San Francisco City Attorney Dennis Herrera announced that the Hertz Corporation has agreed to pay $3.65 million to settle a lawsuit brought against the companies for charging, what they claimed, were steep, hidden fees to rental car customers who crossed the Golden Gate Bridge.
The lawsuit also compelled Hertz and its business partner, American Traffic Solutions, Inc., to halt their nationwide practice of charging toll service fees for every day of a car rental, even days the service wasn’t used. Hertz now charges the fee only on days the service is actually used, not the entirety of the rental period. That change alone has already saved customers millions of dollars since it took effect nationwide just over a year ago.

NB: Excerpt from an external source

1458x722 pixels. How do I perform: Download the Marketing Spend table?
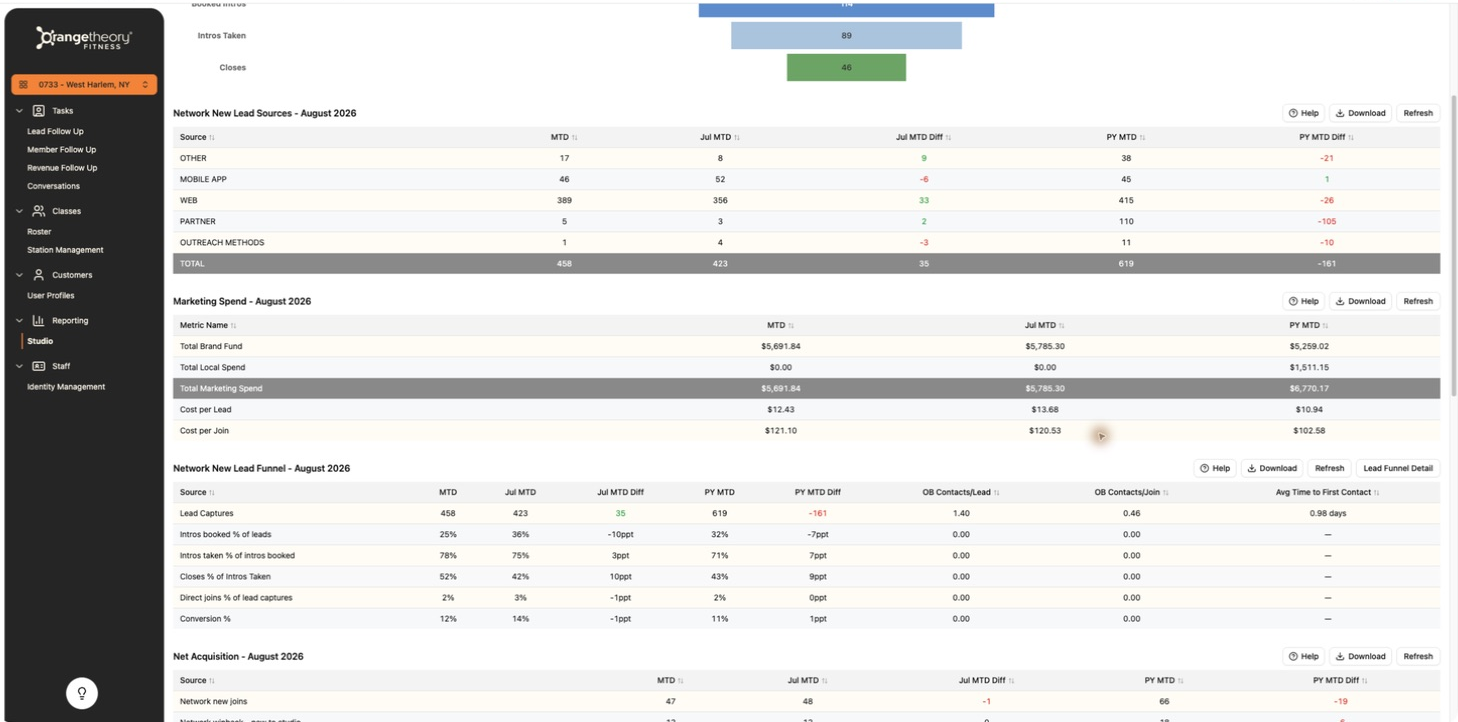click(1360, 301)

The settlement requires, among other things, that Hertz and American Traffic Solutions:
- pay $3.65 million to the city. The money will be used for future consumer protection enforcement;
- provide customers at Bay Area locations with a Hertz rental record that includes the terms of the Golden Gate Bridge District’s one-time payment option;
- give customers at Hertz Bay Area airport and other high-volume locations a copy of the brochure titled “Crossing the Golden Gate Bridge in a Rented Vehicle,” which explains the options for avoiding rental car toll service fees by paying the toll by phone, online or in person;
- include on the Hertz.com and PlatePass.com websites the material terms of the Golden Gate Bridge District’s one-time payment option;
- train Hertz employees who assist customers at rental counters and exit gates at Bay Area locations about the requirement to distribute the brochure and about the Golden Gate Bridge District’s one-time payment option; and
- refrain from imposing unlawful or unconscionable fees for the PlatePass toll service.
Case Background
The lawsuit Herrera filed on March 1, 2017 stems from Hertz’s PlatePass service, which permits customers to bypass cash toll lanes and use the faster electronic FasTrak lanes without having to establish a FasTrak account. But the Golden Gate Bridge went to cashless, electronic tolling in 2013.
Since then, Hertz’s PlatePass service provides no real benefit to motorists who cross the Golden Gate Bridge. They no longer receive the advertised benefit of faster passage because every lane is the same and available to everyone, with or without PlatePass or FasTrak. And Hertz customers can no longer avoid the service and its fees by paying their tolls via an optional cash lane. The city attorney claimed Hertz misled its customers about how to avoid PlatePass and its expensive fees by using the free and convenient payment options offered by the Golden Gate Bridge.
The result of these practices was that Hertz customers were unwittingly purchasing the supposedly-optional toll service PlatePass, and paying up to $24.75 in extra fees, including fees charged for every day of the car rental, even if the toll service was only used on one of those days. For many customers, that meant paying more than $30 to cross the bridge one time.
The lawsuit alleged that Hertz and American Traffic Solutions, also known as ATS, engaged in false advertising and unfair, unlawful and fraudulent business practices in violation of several state and federal consumer protection laws, including California’s 1988 legislation that specifically prohibits abusive practices in the rental car industry.
American Traffic Solutions has since rebranded itself as Verra Mobility.
San Francisco’s Golden Gate Bridge, one of the “Seven Wonders of the Modern World,” is one of the top-10 tourist destinations in the United States. It was, and remains, the only roadway between San Francisco and California’s northern counties.
Forty million vehicles cross the bridge every year.